For Brinkley, who has experienced a “hunger to protest” ever since President Trump was elected, the “Fandango at the Wall” project is a way to dispel bigotry and dissipate the rampant xenophobia trampling over the United States.
“The national conversation is so warped,” says Brinkley, who was also a co-producer on the album. “But you use your tools of your trade. I’m an historian and a musician and those are my two great loves, so when we worked on the ‘Fandango’ project it was an idea of elevating a musical culture and the multiculturalism of the border zone as well as reminding people of the environmental beauty of the area and the complex history of the border and also of Texas history. ”
Brinkley urges Americans to “read the real history of the border, to go and see it for yourself, and don’t follow bombastic rhetoric,” and considers the project another means through which we, as thoughtful American citizens, can defy the poison of hatred and bigotry and express our collective admiration for Mexico and its people.
“I wanted people that are of Mexican-American heritage or people in Mexico or all of Latin America to know that most Americans love them,” says Brinkley. “We are going through weird political times.
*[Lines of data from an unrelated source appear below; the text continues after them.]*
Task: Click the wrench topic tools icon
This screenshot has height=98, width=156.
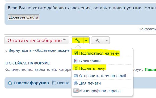Action: coord(78,40)
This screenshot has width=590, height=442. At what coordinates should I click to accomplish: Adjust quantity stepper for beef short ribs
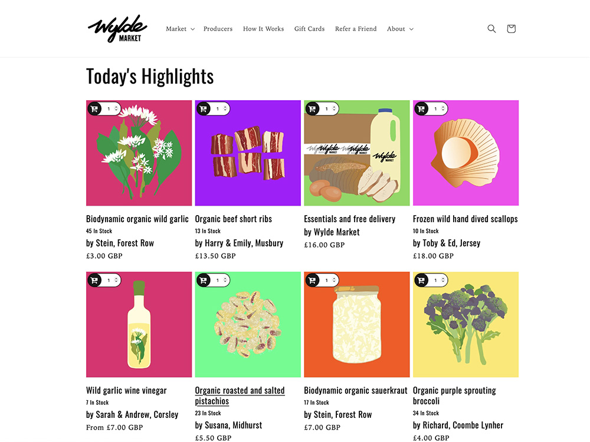pyautogui.click(x=225, y=109)
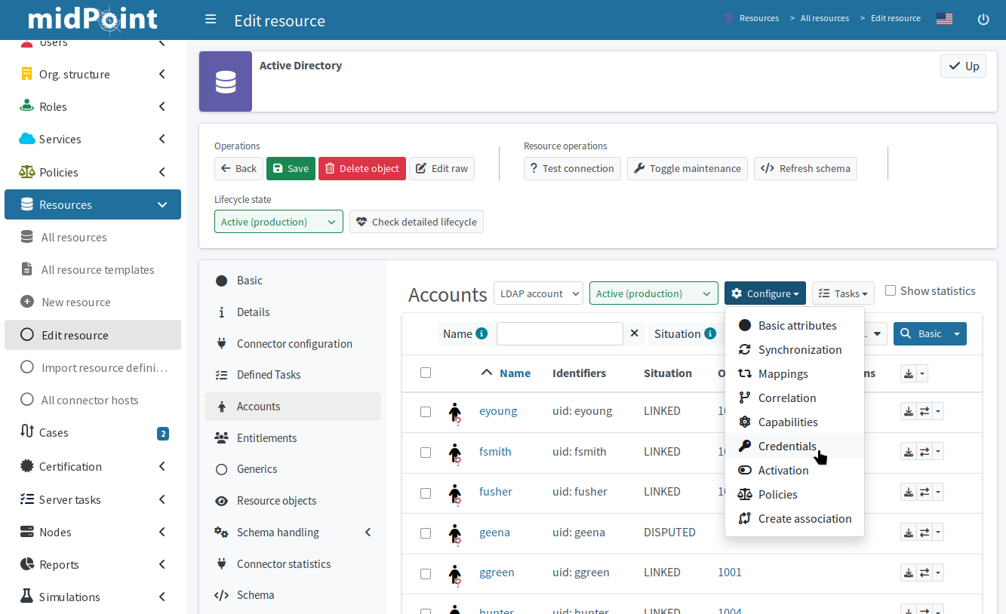Viewport: 1006px width, 614px height.
Task: Choose Credentials from the Configure menu
Action: [787, 446]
There’s nativism on the land and xenophobia, but there is also all sorts of love for Mexican people and culture. Our countries have histories that are so intertwined and it saddens me to think that somebody who is a recent arrival here or a dreamer might think that our country is kind of touting white supremacy or echoing Donald Trump or Charlottesville when he refused to fully denounce the neo-Nazis.
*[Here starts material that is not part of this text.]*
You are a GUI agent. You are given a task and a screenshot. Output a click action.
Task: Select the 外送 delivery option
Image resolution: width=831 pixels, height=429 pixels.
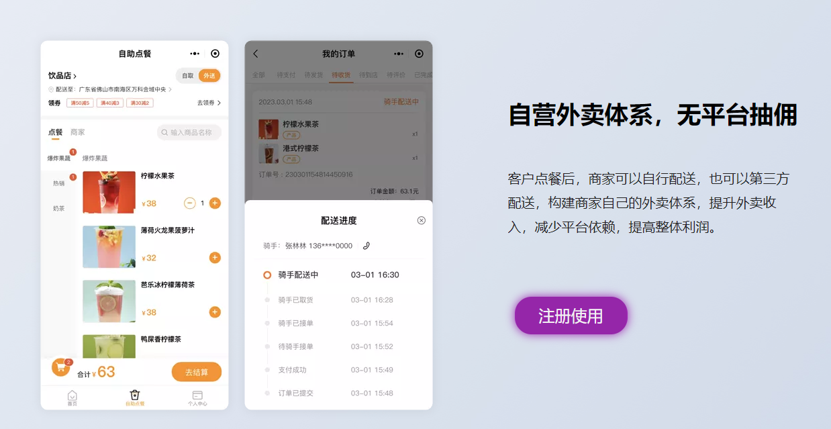(209, 76)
“Educationally, we hope the project introduces people to different types of music, teaches them what the fandango is and the music out of Veracruz, Mexico. And in a larger sense, we hope this gets them to think about the border in a different way. When you hear about the Mexican-U.S. border don’t immediately picture a fence, but picture a beautiful ecosystem of the Rio Grande and its environs.
“It’s a small contribution, but I think it might encourage other people to do up the friendly protest, not out of hate or anger but out of love and healing.”